Exercise aim: Transcribe the items from the start of the records up to and including the line that contains "pyautogui.click(x=100, y=575)".

Working data:
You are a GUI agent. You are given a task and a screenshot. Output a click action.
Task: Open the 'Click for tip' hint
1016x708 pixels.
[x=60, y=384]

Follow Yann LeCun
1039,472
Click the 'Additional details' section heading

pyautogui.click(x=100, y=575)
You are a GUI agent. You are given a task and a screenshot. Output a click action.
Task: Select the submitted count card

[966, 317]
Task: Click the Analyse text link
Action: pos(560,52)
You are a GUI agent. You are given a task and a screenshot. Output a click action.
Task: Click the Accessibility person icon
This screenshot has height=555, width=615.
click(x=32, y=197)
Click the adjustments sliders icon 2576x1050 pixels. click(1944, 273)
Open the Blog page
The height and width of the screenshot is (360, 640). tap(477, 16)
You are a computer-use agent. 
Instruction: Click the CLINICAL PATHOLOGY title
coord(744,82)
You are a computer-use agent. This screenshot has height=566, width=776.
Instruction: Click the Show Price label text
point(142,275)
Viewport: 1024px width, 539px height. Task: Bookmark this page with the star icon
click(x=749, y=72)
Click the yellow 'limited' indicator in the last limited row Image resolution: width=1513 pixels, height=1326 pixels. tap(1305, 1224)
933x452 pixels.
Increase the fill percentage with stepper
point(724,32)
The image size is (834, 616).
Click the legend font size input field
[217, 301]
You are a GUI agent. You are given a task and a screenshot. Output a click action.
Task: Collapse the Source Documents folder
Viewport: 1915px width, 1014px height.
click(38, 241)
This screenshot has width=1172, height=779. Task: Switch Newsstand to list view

Solution for this exercise:
You are a GUI agent. You are given a task and a screenshot. Output a click action.
Task: Open the 'Click for tip' hint
1016x708 pixels.
[x=60, y=384]

Follow Yann LeCun
1039,472
Click the 'Additional details' section heading

pyautogui.click(x=100, y=575)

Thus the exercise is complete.